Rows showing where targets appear
^^^^^^^^^^^^^^^^

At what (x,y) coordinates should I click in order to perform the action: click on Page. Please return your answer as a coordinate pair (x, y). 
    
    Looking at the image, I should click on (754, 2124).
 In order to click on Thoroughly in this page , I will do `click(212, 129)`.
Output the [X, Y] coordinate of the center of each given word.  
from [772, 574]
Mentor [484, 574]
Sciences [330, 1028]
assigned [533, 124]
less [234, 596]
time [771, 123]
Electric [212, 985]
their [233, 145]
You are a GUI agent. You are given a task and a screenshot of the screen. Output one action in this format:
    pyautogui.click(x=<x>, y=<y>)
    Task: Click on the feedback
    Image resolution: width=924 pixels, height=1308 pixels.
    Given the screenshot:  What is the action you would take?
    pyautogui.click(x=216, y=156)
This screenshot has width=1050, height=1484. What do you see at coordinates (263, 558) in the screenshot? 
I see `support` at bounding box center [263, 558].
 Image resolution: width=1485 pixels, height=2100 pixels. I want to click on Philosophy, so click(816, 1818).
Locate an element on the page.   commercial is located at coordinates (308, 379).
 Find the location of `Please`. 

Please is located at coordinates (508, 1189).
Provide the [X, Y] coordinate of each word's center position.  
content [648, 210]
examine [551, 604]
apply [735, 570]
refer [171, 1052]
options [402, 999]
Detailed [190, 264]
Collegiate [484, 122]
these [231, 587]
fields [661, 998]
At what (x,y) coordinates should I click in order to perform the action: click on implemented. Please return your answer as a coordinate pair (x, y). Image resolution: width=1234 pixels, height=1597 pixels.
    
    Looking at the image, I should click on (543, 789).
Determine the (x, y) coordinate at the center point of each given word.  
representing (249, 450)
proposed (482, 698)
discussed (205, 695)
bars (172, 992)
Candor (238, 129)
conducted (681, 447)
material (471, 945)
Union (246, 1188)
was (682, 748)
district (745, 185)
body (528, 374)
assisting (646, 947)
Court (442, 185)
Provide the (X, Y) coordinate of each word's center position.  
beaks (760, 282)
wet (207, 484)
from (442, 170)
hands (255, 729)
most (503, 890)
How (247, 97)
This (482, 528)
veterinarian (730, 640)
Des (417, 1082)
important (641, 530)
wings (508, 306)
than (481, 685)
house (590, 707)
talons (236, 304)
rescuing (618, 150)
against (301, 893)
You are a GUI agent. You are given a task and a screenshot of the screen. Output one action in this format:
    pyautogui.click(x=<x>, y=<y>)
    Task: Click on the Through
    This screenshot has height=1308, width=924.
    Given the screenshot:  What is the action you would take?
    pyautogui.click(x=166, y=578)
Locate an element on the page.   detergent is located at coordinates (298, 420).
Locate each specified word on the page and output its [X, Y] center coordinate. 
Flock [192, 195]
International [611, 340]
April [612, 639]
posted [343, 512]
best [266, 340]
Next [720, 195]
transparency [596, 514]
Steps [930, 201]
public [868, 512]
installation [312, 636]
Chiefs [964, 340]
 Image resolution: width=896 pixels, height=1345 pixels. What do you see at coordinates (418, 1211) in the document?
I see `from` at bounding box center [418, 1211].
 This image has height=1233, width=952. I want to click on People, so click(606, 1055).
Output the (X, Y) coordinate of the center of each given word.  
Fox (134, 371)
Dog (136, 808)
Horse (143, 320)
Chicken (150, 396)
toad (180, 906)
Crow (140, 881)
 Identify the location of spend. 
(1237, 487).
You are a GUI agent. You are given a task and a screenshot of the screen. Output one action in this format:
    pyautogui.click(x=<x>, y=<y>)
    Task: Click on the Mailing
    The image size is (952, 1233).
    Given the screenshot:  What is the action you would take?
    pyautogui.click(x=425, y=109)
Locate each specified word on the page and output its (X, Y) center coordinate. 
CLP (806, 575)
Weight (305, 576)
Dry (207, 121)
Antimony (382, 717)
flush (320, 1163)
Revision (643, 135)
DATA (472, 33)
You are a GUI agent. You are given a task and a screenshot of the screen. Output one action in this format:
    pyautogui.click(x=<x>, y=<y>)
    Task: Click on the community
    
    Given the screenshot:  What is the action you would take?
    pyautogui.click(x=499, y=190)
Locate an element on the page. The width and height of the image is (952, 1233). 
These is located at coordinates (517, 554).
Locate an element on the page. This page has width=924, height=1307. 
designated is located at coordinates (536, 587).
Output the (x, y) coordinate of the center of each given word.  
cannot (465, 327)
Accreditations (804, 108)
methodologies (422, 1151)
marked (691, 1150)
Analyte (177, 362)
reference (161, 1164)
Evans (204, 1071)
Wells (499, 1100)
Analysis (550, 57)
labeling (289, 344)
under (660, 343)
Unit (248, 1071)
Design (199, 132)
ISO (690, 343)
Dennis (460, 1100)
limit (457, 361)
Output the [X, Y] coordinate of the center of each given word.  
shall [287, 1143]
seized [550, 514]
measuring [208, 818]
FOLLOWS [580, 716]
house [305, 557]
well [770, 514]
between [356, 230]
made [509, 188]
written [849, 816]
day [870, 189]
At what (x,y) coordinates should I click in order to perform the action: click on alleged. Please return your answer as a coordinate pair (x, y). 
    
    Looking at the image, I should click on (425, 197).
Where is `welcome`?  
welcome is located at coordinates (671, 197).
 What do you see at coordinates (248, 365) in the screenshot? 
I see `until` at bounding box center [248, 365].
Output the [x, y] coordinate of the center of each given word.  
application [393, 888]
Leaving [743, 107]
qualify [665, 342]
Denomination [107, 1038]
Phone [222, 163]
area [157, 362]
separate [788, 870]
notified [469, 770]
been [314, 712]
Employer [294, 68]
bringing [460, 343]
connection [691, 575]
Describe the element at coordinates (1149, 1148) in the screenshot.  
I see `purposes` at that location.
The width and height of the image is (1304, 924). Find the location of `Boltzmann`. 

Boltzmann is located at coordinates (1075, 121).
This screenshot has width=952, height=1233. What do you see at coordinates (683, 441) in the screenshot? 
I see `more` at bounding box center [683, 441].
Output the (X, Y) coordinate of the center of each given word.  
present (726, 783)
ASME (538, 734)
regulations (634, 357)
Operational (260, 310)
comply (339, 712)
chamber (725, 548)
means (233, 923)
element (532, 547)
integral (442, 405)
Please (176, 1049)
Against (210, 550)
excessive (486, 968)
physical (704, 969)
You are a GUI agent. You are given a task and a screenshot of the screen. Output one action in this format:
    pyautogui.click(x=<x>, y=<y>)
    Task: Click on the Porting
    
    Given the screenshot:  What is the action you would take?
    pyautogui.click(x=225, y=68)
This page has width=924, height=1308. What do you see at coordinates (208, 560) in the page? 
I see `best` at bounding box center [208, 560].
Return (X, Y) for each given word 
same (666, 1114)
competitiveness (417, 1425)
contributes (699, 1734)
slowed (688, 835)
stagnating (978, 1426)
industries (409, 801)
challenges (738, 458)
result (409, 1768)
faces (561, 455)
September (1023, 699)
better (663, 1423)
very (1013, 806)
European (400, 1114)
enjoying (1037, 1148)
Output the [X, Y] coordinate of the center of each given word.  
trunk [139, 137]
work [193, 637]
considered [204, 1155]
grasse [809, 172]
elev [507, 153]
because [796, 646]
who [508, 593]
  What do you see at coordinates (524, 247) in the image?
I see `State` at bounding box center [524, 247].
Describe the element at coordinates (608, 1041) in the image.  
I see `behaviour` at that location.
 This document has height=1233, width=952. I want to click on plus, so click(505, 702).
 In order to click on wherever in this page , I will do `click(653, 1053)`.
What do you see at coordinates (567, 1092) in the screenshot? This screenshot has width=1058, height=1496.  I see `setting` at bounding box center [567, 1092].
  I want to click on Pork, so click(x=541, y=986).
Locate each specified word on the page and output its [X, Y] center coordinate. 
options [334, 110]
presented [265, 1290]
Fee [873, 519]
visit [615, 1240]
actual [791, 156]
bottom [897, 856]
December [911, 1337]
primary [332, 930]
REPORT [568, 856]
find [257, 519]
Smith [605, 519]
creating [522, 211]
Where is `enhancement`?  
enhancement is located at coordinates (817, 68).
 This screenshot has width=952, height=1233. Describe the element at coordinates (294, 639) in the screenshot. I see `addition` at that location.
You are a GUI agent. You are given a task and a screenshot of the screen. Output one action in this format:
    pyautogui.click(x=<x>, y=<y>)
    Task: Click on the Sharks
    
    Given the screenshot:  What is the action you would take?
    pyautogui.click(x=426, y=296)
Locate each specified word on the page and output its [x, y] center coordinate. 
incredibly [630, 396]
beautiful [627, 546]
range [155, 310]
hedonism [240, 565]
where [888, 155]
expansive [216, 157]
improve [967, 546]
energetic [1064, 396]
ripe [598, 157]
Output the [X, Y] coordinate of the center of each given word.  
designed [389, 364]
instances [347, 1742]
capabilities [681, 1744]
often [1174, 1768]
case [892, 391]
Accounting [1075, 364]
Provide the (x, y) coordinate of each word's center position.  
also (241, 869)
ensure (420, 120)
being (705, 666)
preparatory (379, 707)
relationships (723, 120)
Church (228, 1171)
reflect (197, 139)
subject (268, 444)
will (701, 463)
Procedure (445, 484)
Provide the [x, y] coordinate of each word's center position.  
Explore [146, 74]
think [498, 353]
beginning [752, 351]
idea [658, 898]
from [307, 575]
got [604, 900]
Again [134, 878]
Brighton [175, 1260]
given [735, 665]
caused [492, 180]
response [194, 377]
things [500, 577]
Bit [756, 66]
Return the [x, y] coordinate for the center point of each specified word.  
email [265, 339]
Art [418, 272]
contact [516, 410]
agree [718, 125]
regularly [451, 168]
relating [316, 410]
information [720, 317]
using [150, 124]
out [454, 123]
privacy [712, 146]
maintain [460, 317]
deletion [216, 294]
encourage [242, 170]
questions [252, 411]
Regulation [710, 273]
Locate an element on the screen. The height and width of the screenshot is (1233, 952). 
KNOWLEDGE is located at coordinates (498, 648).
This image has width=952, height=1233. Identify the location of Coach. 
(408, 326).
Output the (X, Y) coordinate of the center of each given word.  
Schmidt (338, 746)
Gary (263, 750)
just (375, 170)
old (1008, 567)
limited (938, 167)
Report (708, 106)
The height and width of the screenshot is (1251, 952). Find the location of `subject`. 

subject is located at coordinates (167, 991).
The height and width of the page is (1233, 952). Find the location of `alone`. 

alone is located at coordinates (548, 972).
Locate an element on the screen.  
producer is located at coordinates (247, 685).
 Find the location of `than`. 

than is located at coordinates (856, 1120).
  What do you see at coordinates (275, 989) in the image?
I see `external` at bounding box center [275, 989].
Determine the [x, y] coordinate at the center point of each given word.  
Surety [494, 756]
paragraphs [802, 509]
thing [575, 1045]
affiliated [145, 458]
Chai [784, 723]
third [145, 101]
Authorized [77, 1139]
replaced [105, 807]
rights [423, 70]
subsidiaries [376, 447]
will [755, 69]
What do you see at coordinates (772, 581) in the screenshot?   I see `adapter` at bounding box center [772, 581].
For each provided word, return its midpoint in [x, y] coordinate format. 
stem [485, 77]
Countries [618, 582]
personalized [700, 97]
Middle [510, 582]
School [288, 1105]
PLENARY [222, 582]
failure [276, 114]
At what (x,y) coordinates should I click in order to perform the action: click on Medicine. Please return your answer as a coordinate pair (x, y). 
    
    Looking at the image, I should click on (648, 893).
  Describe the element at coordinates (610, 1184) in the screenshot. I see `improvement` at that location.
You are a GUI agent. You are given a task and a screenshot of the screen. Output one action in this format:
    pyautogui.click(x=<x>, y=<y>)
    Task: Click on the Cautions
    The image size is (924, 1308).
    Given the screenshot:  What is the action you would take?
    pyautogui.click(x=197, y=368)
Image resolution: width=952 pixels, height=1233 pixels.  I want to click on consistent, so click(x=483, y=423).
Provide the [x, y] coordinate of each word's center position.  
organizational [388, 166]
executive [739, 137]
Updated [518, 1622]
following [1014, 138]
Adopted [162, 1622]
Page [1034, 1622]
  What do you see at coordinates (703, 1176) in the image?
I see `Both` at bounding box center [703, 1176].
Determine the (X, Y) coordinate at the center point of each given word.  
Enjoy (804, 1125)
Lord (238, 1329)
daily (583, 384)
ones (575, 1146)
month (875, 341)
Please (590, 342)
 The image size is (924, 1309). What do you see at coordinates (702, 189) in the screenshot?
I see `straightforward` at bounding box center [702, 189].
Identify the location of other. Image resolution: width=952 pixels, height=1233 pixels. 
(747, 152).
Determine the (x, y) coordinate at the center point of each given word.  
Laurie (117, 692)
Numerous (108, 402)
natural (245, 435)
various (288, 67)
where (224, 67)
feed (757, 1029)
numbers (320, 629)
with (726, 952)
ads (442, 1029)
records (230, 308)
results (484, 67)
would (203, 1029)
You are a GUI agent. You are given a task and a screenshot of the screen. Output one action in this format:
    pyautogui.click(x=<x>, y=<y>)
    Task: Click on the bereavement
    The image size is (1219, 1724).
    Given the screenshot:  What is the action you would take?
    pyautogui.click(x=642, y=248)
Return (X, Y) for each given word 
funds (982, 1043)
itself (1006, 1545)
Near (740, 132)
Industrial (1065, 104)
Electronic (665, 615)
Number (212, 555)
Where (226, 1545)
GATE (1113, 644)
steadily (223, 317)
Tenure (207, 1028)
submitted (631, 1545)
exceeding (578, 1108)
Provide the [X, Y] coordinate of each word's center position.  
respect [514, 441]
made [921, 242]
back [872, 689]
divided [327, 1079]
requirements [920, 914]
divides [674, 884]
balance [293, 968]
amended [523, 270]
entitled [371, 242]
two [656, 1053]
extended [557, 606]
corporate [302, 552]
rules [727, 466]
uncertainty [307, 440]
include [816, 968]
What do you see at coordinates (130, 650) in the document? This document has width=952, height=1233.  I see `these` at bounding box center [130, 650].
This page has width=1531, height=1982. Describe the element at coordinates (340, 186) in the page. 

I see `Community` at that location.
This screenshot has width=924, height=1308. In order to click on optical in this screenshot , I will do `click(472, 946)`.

^^^^^^^^^^^^^^^^

__PROBLEM STATEMENT__
Render the lines of the records above as a JSON list of strings, one string per line, with blank lines omitted. Begin at the line that contains "chamber (725, 548)" and stop after the line that contains "enjoying (1037, 1148)".

__TASK RESPONSE__
[
  "chamber (725, 548)",
  "means (233, 923)",
  "element (532, 547)",
  "integral (442, 405)",
  "Please (176, 1049)",
  "Against (210, 550)",
  "excessive (486, 968)",
  "physical (704, 969)",
  "You are a GUI agent. You are given a task and a screenshot of the screen. Output one action in this format:",
  "    pyautogui.click(x=<x>, y=<y>)",
  "    Task: Click on the Porting",
  "    Given the screenshot:  What is the action you would take?",
  "    pyautogui.click(x=225, y=68)",
  "This page has width=924, height=1308. What do you see at coordinates (208, 560) in the page? ",
  "I see `best` at bounding box center [208, 560].",
  "Return (X, Y) for each given word ",
  "same (666, 1114)",
  "competitiveness (417, 1425)",
  "contributes (699, 1734)",
  "slowed (688, 835)",
  "stagnating (978, 1426)",
  "industries (409, 801)",
  "challenges (738, 458)",
  "result (409, 1768)",
  "faces (561, 455)",
  "September (1023, 699)",
  "better (663, 1423)",
  "very (1013, 806)",
  "European (400, 1114)",
  "enjoying (1037, 1148)"
]